Put the material from the line containing "At what coordinates" through the end of the material into a JSON list of strings, one string per line, omitting blank lines. Leave the pictures out of the answer.

Item-finding records:
┌──
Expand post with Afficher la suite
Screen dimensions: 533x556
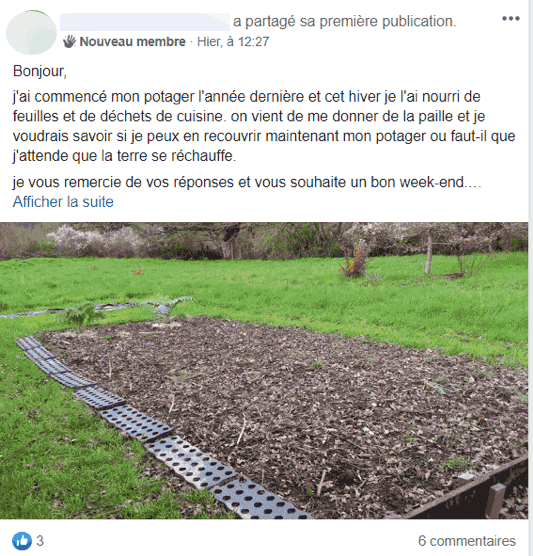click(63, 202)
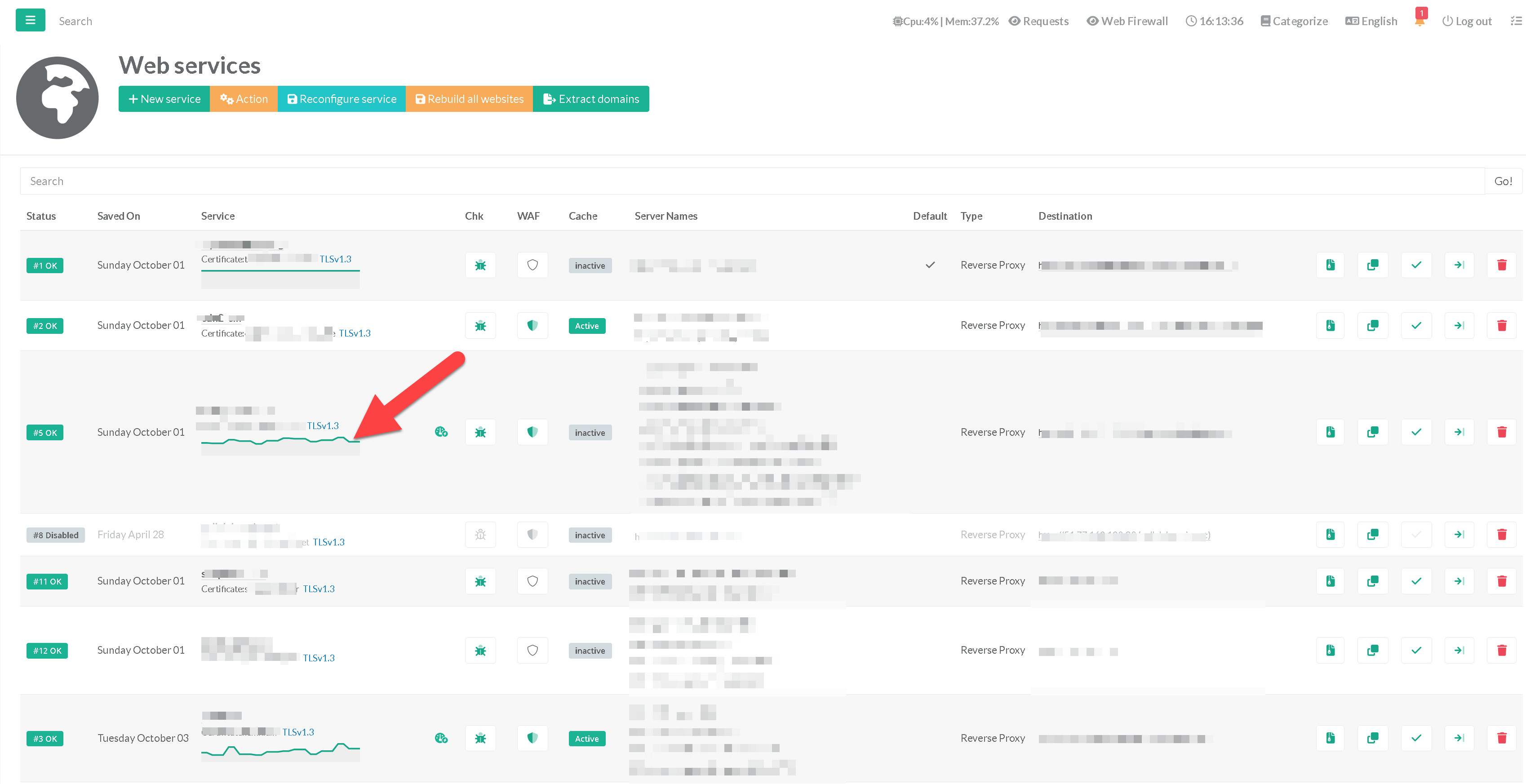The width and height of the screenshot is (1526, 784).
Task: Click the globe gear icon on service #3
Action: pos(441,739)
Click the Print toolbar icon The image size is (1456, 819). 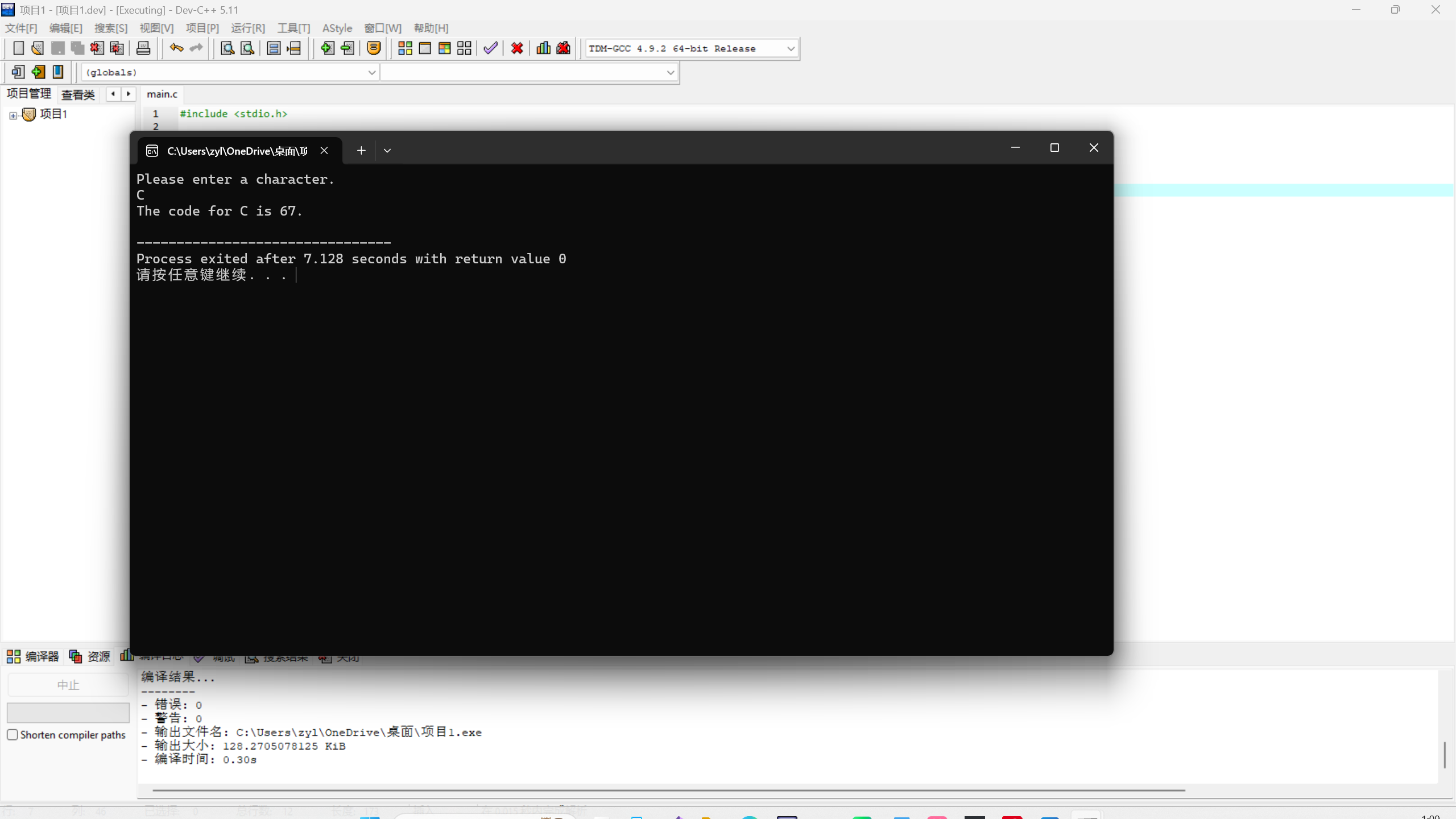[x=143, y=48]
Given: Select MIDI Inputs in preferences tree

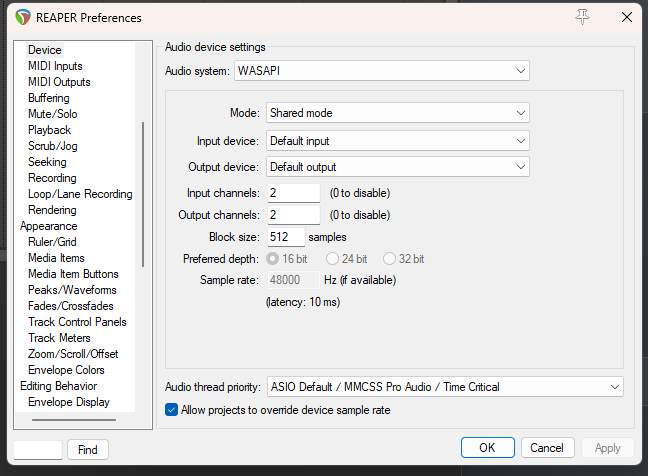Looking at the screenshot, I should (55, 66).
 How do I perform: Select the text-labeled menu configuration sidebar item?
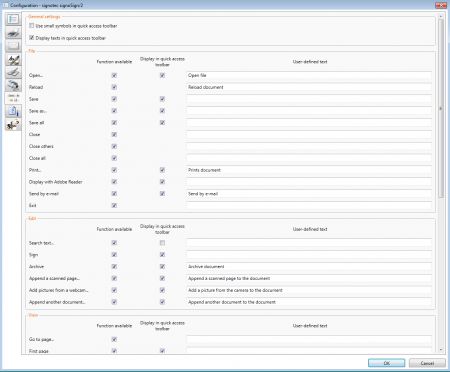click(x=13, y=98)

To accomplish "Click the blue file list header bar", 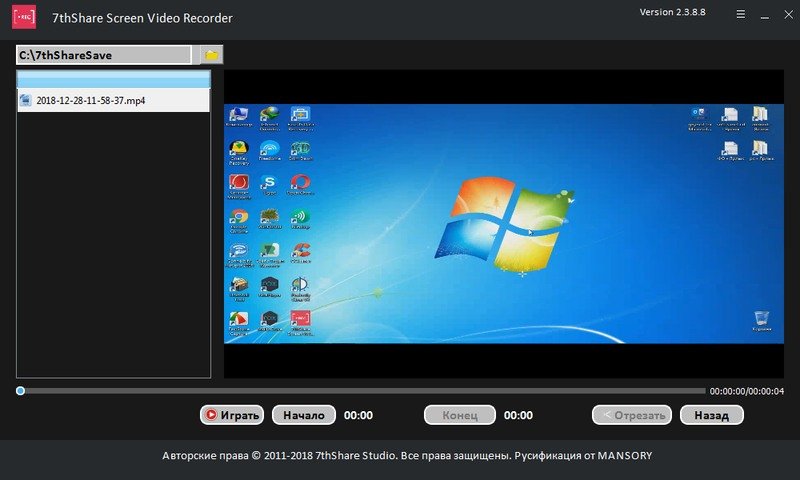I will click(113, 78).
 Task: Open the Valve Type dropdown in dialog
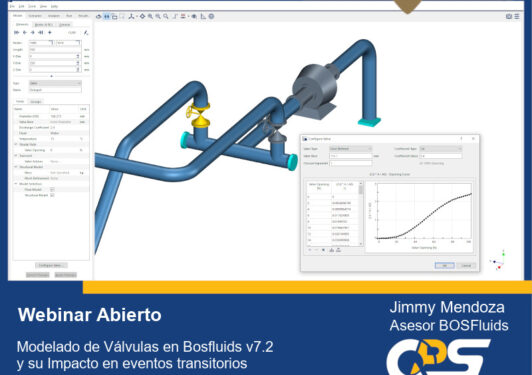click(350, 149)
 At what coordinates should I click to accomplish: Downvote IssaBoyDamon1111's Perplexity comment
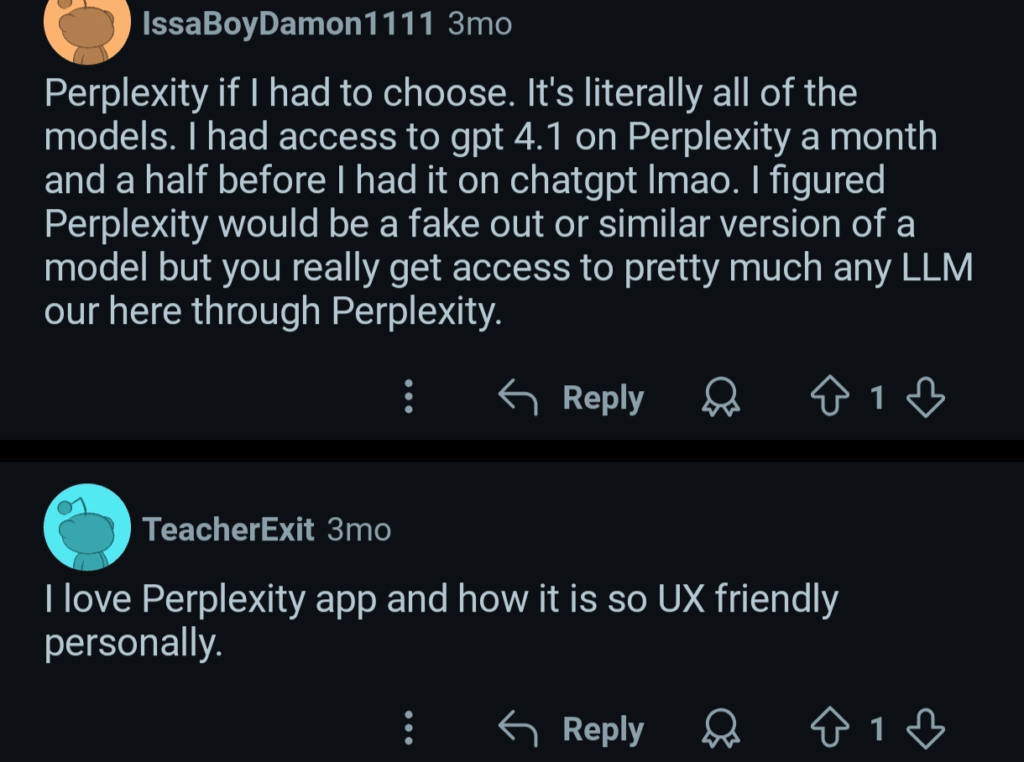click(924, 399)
└──
Problem solution:
[
  " At what coordinates should I click to accomplish: Downvote IssaBoyDamon1111's Perplexity comment",
  "click(924, 399)"
]